Topic: Tag implication: realistic_feral -> feral

Posted under Tag Alias and Implication Suggestions

I like that this tag exists because it's something I've wanted to blacklist for ages. I don't think I see much in that tag that I would call too stylized to fit – the tag, I believe, isn't trying to refer to photorealism, it's referring to ferals that resemble real animals in body structure and proportions. When blacklisting realistic_feral, I'd absolutely want things like post #4445515 and post #4377118 to be included.

Meanwhile anatomically_correct_feral doesn't do the same job because I'm not bothered by feral characters like post #4275278 or post #4287366 that are obviously much further departed from reality in how they are drawn.

nimphia said:
I like that this tag exists because it's something I've wanted to blacklist for ages. I don't think I see much in that tag that I would call too stylized to fit – the tag, I believe, isn't trying to refer to photorealism, it's referring to ferals that resemble real animals in body structure and proportions. When blacklisting realistic_feral, I'd absolutely want things like post #4445515 and post #4377118 to be included.

Meanwhile anatomically_correct_feral doesn't do the same job because I'm not bothered by feral characters like post #4275278 or post #4287366 that are obviously much further departed from reality in how they are drawn.

Problem is that posts like #437718 aren't really 'supposed' to be tagged realistic_feral under its own definition. The distinction between the two is a vague blurry idea of 'tooniness' that isn't consistent in either tag.

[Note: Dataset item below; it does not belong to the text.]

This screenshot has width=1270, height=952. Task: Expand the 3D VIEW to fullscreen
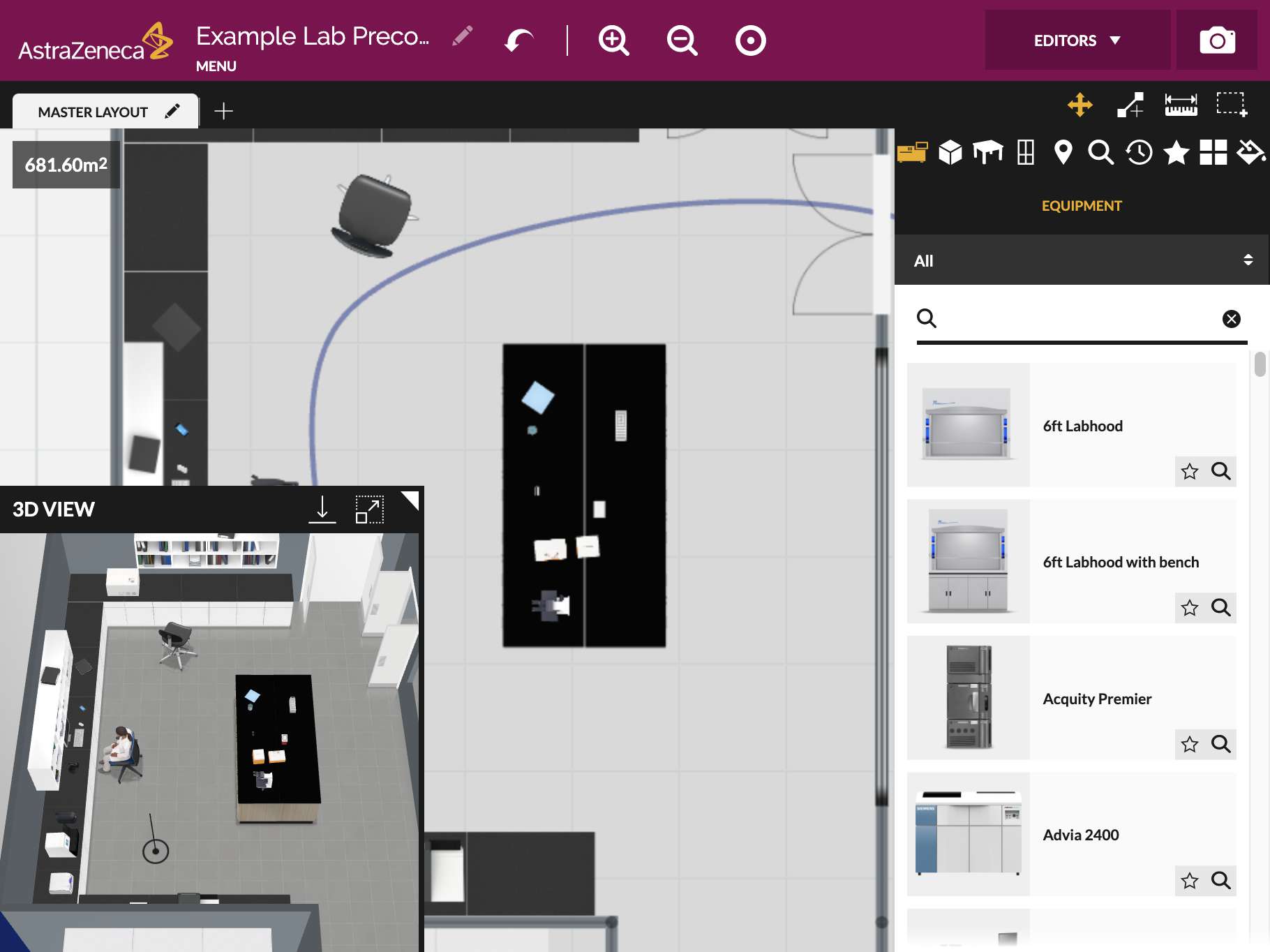[x=369, y=510]
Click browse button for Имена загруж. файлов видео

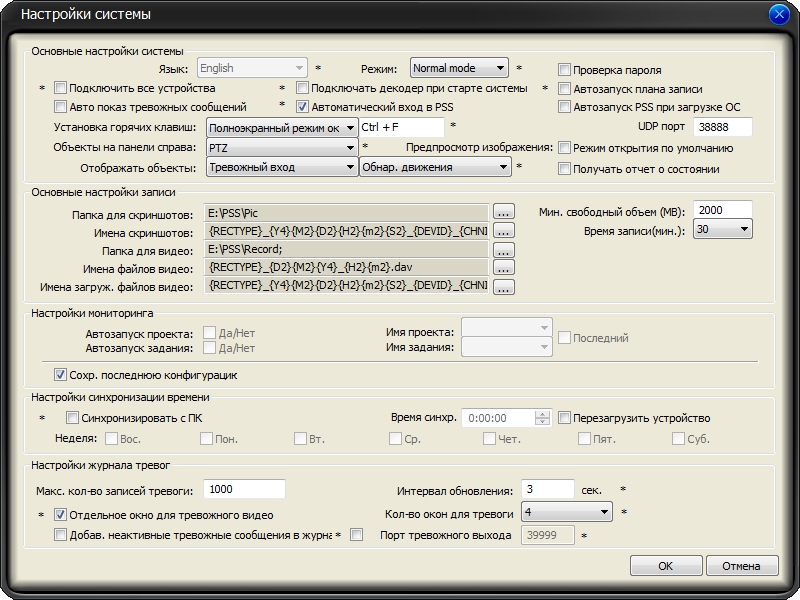[x=503, y=287]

If you compare the anatomy of post #4377118 to post #4275278 they're actually pretty close to each other. One has more rendered shading but both are pretty much dog shaped.
post #4377118 post #4275278

I also want there to be a way to sort out stuff like post #4618101 and post #4491461 from ferals that are shaped like animals, but it's sticky when dealing with areas of stylization.

regsmutt said:
Problem is that posts like #437718 aren't really 'supposed' to be tagged realistic_feral under its own definition. The distinction between the two is a vague blurry idea of 'tooniness' that isn't consistent in either tag.

If you compare the anatomy of post #4377118 to post #4275278 they're actually pretty close to each other. One has more rendered shading but both are pretty much dog shaped.
post #4377118 post #4275278

I also want there to be a way to sort out stuff like post #4618101 and post #4491461 from ferals that are shaped like animals, but it's sticky when dealing with areas of stylization.

Yeah, I get what you mean, it can be a pretty grey area. To me, I think the first post might have been a bad example, but I think the eyes and facial expression probably played a part. (I think I'm gonna remove the tag from the first image, since now that you've brought it up it is far too toony for the tag. Note that I didn't add it to the image, just picked an image out of the tag as an example without thinking too much of it.)

A better example would have been something like post #3950792.

nimphia said:
Yeah, I get what you mean, it can be a pretty grey area. To me, I think the first post might have been a bad example, but I think the eyes and facial expression probably played a part. (I think I'm gonna remove the tag from the first image, since now that you've brought it up it is far too toony for the tag. Note that I didn't add it to the image, just picked an image out of the tag as an example without thinking too much of it.)

A better example would have been something like post #3950792.

See, that image is on the edge and it illustrates my issue with this tag. There's a lot of edge cases and splitting "animal shaped" and "animal shaped but with toony faces" into two separate tags gives the question of where that line is.
Is it large eyes? That's why that picture of Jenna doesn't pass. How large? Most images have some degree of exaggeration to the eyes. Human eyebrows? Anthropomorphic expressions? How anthropomorphic?
That's not even getting into animations where you have dog-shaped dogs and horse-shaped horses thrusting and posing like humans in costumes.

Basically there's already a degree of subjectiveness with "animal-shaped ferals" and I don't think adding the extra subjective judgement of "too stylized/anthropomorphic" on top of that.